## EXERCISE DIRECTIONS
Every line from the one with "Instruction: Select the 支付宝" to the one with "Given: Click the 提交申请 blue button", including those two, is to be copied exactly; all other lines of the entries below are left out.

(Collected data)
§

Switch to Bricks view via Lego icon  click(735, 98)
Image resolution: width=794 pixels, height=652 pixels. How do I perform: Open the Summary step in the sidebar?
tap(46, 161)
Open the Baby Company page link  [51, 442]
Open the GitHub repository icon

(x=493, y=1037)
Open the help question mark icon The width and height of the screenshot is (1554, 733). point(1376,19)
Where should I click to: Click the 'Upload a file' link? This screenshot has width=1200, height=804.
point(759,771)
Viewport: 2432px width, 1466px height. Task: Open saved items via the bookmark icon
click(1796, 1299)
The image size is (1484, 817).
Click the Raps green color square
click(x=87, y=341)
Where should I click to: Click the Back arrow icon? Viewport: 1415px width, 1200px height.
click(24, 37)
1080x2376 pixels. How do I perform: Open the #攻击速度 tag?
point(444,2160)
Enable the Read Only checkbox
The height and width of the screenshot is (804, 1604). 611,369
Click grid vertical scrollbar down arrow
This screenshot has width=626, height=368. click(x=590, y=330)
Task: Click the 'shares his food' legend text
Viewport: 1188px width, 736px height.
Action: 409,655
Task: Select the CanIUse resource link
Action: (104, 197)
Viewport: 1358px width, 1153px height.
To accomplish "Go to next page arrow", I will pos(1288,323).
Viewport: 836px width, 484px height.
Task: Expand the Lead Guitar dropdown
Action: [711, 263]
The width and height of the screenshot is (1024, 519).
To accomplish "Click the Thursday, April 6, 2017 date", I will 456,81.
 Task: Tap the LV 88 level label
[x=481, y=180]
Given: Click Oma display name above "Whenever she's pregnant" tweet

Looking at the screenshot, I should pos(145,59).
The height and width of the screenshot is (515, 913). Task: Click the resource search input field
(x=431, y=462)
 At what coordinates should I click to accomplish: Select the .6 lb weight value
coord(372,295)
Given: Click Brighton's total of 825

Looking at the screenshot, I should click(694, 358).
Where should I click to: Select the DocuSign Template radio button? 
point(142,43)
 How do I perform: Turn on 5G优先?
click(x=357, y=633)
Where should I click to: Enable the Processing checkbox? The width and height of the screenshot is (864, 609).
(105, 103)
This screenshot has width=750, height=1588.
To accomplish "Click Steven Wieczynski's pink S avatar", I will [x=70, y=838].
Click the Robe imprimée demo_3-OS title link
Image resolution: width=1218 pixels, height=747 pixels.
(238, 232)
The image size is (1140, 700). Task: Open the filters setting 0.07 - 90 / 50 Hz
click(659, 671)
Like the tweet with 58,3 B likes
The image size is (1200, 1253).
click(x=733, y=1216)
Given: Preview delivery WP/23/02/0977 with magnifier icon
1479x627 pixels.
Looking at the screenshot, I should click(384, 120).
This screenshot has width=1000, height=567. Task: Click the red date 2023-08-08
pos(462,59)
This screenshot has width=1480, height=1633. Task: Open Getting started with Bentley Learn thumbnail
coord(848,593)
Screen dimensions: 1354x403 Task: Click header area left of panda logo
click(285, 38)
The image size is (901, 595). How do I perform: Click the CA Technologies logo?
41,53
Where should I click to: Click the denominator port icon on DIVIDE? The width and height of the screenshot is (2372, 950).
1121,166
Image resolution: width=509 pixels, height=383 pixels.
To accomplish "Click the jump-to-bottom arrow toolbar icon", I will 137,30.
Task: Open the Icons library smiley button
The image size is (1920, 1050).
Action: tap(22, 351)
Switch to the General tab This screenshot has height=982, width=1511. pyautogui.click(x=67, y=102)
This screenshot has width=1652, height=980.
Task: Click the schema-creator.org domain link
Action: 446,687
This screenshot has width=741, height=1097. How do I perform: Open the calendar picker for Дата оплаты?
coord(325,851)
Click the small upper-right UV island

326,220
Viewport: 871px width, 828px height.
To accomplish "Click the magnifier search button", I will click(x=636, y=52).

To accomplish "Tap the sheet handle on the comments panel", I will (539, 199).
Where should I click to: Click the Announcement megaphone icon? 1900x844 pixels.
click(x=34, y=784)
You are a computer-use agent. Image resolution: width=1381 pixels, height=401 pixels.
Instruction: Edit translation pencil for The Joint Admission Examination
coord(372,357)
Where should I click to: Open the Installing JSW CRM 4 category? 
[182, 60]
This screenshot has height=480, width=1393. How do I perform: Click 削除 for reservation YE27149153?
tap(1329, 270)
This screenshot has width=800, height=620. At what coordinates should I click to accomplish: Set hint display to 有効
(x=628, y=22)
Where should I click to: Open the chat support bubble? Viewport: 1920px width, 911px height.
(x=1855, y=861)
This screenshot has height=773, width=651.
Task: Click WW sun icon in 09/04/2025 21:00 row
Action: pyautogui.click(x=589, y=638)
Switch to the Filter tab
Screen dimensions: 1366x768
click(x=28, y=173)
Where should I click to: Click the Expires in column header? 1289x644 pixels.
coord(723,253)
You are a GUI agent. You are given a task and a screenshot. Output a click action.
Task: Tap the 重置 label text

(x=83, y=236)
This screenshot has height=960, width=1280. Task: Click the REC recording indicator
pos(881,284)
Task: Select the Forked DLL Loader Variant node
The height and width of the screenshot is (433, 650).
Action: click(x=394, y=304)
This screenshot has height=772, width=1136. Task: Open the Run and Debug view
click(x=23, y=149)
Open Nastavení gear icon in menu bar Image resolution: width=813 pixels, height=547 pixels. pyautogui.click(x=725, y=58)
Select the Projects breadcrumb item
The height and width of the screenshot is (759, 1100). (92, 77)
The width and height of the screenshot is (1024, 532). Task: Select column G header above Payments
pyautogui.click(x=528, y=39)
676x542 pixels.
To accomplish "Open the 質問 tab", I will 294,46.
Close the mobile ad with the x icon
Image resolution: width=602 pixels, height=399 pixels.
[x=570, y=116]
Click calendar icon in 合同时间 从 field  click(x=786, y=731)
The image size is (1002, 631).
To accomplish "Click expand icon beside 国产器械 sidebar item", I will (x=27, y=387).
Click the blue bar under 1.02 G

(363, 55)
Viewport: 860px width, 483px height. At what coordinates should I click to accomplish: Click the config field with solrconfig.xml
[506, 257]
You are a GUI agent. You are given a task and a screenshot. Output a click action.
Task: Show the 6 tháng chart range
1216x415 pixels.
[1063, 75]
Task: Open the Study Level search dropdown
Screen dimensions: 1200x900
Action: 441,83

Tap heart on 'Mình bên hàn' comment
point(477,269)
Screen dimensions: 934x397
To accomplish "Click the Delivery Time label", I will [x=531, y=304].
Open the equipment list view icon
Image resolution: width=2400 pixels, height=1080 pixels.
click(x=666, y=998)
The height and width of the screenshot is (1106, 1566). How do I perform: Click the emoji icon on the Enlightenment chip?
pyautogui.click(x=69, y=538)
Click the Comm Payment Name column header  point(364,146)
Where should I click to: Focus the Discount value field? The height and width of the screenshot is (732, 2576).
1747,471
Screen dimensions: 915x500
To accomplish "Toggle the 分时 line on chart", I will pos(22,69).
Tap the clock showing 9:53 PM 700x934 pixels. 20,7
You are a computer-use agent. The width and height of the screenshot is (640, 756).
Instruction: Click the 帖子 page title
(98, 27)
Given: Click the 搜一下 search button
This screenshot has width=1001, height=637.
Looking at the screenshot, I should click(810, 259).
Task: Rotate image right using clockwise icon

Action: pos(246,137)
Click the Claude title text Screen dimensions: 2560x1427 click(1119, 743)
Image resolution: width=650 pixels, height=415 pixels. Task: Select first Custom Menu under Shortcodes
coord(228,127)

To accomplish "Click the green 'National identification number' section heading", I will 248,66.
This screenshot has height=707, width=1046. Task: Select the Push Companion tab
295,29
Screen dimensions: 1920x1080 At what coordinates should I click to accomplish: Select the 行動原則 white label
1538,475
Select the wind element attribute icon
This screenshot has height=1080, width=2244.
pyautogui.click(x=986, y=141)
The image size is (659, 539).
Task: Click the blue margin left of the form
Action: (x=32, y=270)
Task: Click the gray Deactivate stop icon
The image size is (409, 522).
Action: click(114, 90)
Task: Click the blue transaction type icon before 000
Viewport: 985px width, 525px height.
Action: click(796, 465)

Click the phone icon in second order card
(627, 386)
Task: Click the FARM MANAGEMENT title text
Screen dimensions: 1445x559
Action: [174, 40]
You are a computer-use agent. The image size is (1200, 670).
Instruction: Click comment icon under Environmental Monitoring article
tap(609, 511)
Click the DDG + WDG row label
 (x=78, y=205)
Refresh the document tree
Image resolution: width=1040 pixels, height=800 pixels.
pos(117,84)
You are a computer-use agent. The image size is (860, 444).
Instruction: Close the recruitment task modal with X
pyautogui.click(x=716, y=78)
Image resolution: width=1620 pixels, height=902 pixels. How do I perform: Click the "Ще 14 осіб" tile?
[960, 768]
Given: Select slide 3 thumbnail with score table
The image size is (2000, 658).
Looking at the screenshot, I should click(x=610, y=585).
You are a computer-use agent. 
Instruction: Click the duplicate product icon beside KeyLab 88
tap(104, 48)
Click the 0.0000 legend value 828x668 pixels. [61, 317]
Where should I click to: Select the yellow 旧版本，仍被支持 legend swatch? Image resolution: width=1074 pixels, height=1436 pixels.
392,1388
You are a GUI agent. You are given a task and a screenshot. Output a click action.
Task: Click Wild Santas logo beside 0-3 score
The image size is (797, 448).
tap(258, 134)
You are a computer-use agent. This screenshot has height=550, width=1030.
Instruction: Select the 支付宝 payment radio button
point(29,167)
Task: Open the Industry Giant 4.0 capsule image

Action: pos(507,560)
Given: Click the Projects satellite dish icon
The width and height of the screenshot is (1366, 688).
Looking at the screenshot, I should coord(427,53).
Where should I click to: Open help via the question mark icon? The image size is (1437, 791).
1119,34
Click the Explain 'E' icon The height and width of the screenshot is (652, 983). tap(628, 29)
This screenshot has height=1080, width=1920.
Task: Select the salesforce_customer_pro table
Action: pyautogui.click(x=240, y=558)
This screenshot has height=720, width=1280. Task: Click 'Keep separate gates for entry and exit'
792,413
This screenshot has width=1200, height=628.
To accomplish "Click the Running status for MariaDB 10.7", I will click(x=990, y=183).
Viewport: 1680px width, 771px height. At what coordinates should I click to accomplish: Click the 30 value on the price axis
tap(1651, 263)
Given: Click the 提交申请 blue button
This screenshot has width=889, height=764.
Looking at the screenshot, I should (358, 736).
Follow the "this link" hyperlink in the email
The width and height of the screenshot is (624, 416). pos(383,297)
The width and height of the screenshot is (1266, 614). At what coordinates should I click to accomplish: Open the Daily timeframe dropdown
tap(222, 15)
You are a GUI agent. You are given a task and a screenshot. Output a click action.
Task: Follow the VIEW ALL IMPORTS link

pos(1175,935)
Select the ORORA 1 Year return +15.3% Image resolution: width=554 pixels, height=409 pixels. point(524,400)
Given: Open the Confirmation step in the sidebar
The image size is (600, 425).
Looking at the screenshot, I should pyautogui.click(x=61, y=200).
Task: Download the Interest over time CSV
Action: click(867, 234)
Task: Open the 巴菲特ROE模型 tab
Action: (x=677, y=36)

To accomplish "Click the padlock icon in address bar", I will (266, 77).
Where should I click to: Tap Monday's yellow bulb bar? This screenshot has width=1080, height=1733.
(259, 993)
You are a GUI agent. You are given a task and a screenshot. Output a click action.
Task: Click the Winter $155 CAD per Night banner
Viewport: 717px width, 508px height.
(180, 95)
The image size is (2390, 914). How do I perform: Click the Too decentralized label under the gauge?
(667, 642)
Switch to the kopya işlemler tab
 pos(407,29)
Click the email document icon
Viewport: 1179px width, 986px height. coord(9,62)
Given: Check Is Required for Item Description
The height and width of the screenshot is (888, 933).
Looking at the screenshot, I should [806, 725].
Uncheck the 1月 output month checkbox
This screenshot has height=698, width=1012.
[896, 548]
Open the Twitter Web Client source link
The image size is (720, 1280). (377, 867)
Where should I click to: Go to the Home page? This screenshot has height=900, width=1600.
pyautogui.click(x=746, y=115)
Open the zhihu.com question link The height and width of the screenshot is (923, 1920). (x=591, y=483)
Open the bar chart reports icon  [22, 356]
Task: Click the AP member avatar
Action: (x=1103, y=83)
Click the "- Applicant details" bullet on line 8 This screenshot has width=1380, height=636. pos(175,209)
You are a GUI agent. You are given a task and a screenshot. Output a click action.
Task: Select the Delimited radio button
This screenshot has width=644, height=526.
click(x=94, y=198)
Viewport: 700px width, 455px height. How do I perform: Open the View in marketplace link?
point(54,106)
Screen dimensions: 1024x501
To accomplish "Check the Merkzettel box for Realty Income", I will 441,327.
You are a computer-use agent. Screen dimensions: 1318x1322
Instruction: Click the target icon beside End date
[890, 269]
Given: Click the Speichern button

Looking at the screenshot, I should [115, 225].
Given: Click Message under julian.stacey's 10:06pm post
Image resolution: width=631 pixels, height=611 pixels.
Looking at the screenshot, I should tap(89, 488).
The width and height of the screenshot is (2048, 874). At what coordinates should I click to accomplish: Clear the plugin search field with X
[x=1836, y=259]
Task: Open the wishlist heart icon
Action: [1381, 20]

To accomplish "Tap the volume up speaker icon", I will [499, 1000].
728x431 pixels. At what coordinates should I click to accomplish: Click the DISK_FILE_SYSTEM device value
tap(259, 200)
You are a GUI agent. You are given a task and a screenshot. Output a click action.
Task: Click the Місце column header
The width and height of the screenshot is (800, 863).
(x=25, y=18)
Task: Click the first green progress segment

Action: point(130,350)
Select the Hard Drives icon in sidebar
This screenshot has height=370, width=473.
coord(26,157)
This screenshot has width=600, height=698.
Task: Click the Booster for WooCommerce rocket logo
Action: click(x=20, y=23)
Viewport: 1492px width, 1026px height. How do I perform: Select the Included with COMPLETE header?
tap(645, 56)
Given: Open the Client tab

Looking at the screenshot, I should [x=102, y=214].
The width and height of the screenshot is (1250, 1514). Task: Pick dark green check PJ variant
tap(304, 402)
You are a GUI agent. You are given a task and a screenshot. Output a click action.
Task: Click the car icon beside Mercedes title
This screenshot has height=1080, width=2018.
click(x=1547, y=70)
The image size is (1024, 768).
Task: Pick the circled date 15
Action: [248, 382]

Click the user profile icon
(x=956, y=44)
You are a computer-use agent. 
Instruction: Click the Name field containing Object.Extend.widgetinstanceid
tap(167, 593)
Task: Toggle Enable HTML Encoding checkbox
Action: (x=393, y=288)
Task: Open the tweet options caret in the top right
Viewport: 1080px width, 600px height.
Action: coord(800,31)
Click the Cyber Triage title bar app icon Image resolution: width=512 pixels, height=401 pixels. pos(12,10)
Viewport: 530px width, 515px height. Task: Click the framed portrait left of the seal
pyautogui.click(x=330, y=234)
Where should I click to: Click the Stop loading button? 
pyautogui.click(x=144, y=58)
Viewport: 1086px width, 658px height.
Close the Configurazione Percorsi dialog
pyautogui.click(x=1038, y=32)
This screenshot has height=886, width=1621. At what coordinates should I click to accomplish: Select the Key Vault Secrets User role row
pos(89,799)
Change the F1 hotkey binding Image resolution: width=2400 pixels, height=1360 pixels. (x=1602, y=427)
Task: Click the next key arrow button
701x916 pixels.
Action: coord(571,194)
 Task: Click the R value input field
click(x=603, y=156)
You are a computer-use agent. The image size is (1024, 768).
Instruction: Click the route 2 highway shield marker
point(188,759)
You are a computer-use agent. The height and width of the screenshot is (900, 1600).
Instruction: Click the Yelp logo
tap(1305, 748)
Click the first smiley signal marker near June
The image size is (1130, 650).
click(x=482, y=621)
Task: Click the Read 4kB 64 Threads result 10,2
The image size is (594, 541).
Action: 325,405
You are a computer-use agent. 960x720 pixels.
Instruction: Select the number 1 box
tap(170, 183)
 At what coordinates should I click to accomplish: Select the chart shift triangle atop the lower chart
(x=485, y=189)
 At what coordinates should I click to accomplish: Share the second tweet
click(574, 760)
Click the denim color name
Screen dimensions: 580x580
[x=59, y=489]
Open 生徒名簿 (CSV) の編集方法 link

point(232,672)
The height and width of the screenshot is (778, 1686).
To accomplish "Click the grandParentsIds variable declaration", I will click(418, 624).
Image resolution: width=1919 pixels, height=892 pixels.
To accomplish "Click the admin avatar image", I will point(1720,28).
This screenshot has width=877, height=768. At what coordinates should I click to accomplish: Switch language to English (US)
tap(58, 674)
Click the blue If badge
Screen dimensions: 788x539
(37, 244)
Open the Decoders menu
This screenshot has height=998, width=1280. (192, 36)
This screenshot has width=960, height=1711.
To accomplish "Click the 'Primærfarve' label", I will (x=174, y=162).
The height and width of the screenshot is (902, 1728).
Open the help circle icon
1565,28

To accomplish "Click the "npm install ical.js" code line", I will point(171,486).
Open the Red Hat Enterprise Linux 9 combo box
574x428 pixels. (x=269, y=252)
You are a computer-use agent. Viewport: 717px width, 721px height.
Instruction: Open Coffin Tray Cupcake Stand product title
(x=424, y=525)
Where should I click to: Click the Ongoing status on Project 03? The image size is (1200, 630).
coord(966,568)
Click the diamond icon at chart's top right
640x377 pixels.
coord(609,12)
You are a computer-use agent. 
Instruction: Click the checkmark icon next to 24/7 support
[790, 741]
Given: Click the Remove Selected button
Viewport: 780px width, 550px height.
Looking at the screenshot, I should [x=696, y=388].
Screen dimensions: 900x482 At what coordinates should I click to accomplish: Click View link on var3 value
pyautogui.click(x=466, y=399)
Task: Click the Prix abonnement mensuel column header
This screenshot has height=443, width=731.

§

## ANSWER SPACE
Instruction: Select the 支付宝 payment radio button
point(29,167)
Task: Open the Industry Giant 4.0 capsule image

Action: pos(507,560)
Given: Click the Projects satellite dish icon
The width and height of the screenshot is (1366, 688).
Looking at the screenshot, I should coord(427,53).
Where should I click to: Open help via the question mark icon? The image size is (1437, 791).
1119,34
Click the Explain 'E' icon The height and width of the screenshot is (652, 983). tap(628, 29)
This screenshot has height=1080, width=1920.
Task: Select the salesforce_customer_pro table
Action: pyautogui.click(x=240, y=558)
This screenshot has height=720, width=1280. Task: Click 'Keep separate gates for entry and exit'
792,413
This screenshot has width=1200, height=628.
To accomplish "Click the Running status for MariaDB 10.7", I will click(x=990, y=183).
Viewport: 1680px width, 771px height. At what coordinates should I click to accomplish: Click the 30 value on the price axis
tap(1651, 263)
Given: Click the 提交申请 blue button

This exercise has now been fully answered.